Whitetail Food: Food Plots


White-tailed deer can be attracted to food plots. The establishment and maintenance of food plots can be a component of any wildlife management plan. When used in conjunction with other habitat management techniques, food plots are useful for attracting wildlife. However, landowners may have unrealistic expectations about the utility and function of food plots. Food plots are not a replacement for habitat management. They can enhance your property for wildlife by increasing the numbers that frequent your property at different times of the year. Food plots can also be a supplemental food source during harsh weather conditions when they are a part of a comprehensive wildlife management plan.

Much of the current literature regarding the use and necessity of food plots originates from the southeastern United States. Soil fertility and water abundance in the southeast are relatively poor compared to those found in Indiana. Research confirms that the presence and condition of many wildlife species are correlated to soil. Soil fertility is an indicator of food quality and quantity. Food supplementation can be important for managing wildlife in the Southeast; however, in the Midwest, wildlife populations are not as dependent upon supplemental food plots, although they will use supplements if available. Productive glaciated soils found in the Midwest support a bounty of food for white-tailed deer and other wildlife in areas with a mixture of agricultural crops, woodlots, and old fields.

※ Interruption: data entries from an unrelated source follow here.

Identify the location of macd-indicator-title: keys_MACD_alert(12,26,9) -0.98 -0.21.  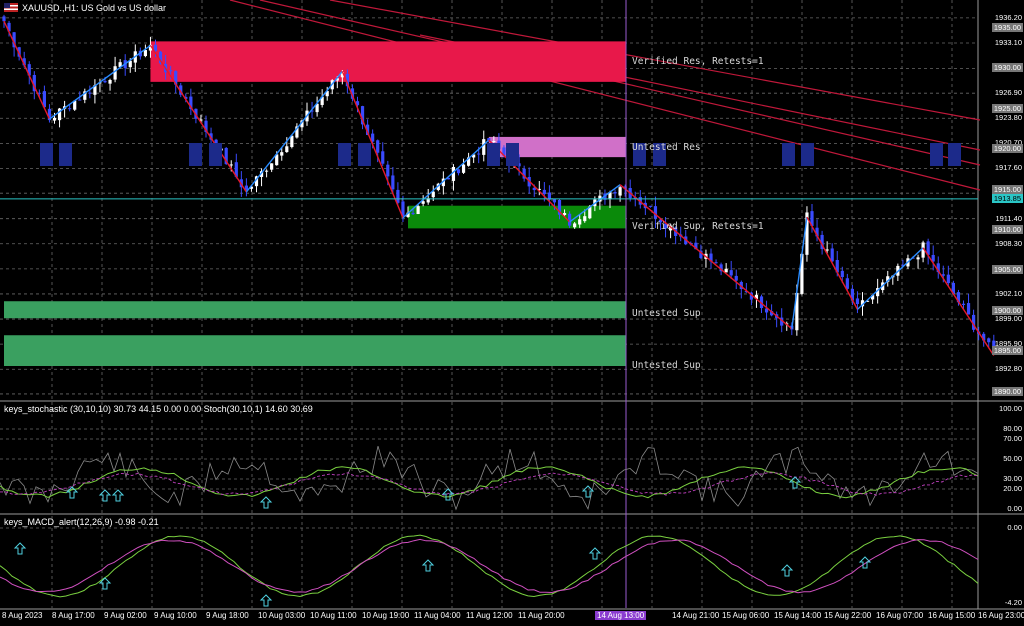
(82, 522).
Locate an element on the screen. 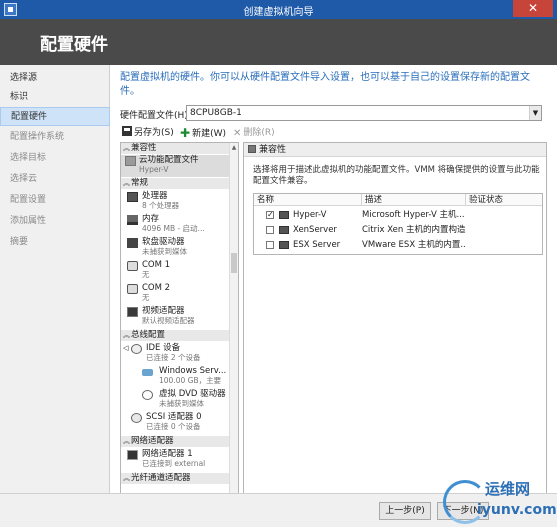 This screenshot has height=527, width=557. tree-item-com2: COM 2 无 is located at coordinates (176, 294).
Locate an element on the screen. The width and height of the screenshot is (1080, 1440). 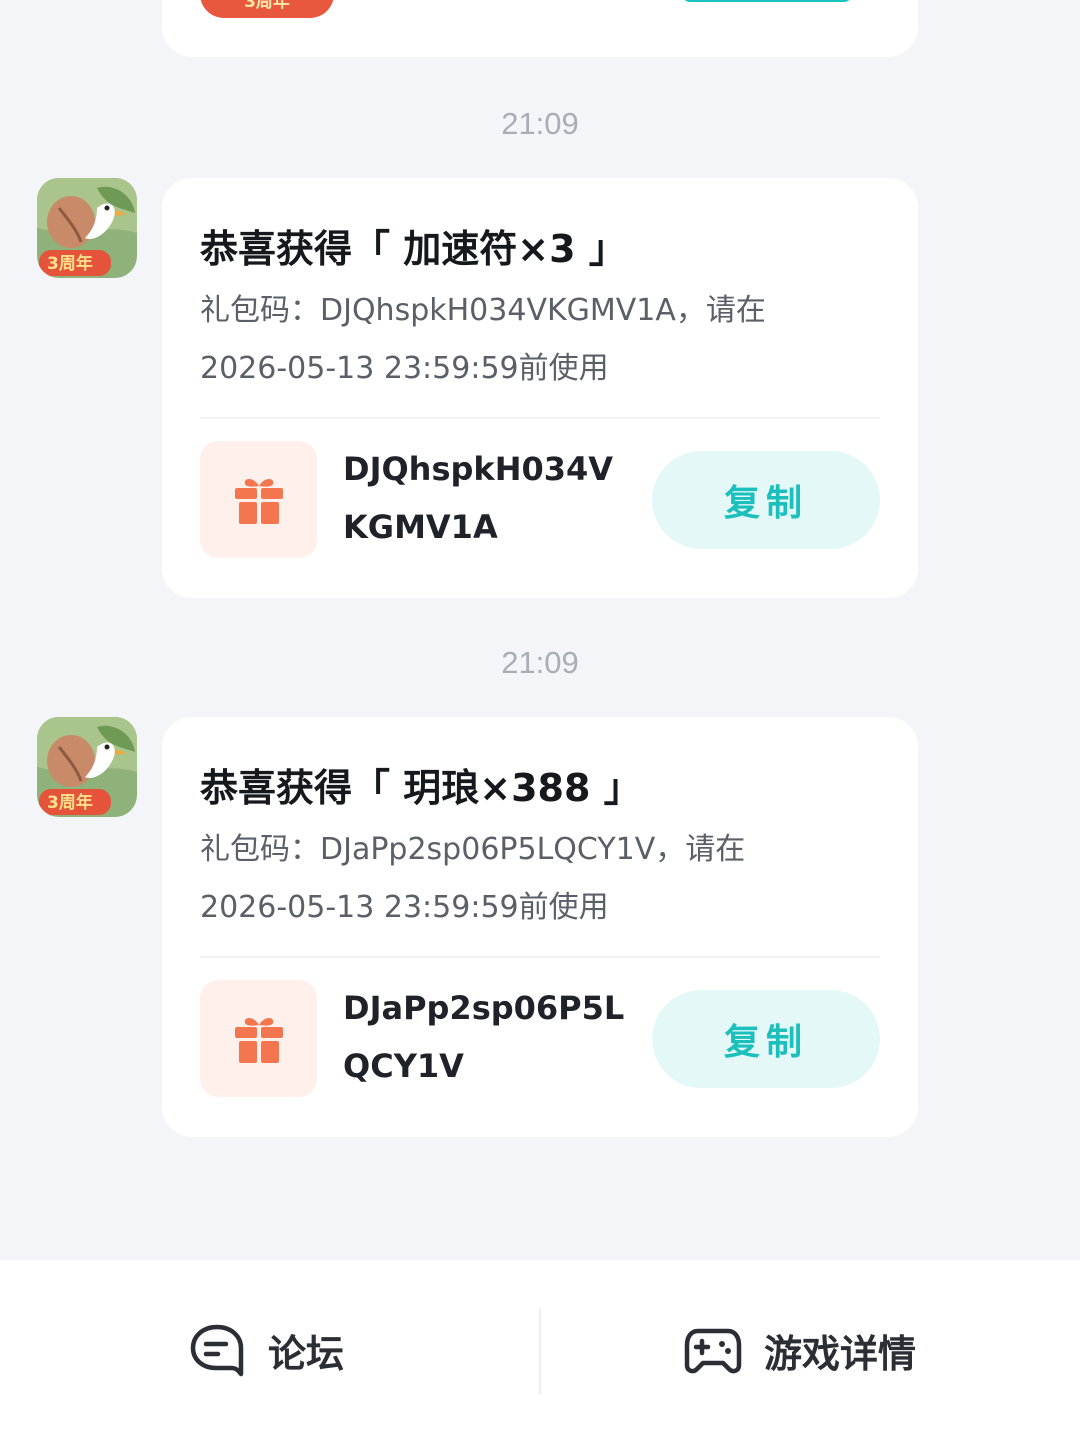
message-title: 恭喜获得「 加速符×3 」 is located at coordinates (414, 249).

Establishing food plots can be a costly endeavor. Therefore, it is important to understand what food plots can do. Food plots can potentially attract more deer to an area, they increase the chance of seeing one or more mature deer that have large racks, and they can potentially concentrate deer during the hunting season, especially if the food plot is planted to a winter crop such as winter oats, wheat, or rye. In addition, food plots can provide a supplemental food source for deer that might be important during harsh winters or when hard mast failures occur. This is true for corn in particular, but also for winter wheat and sometimes grain sorghum.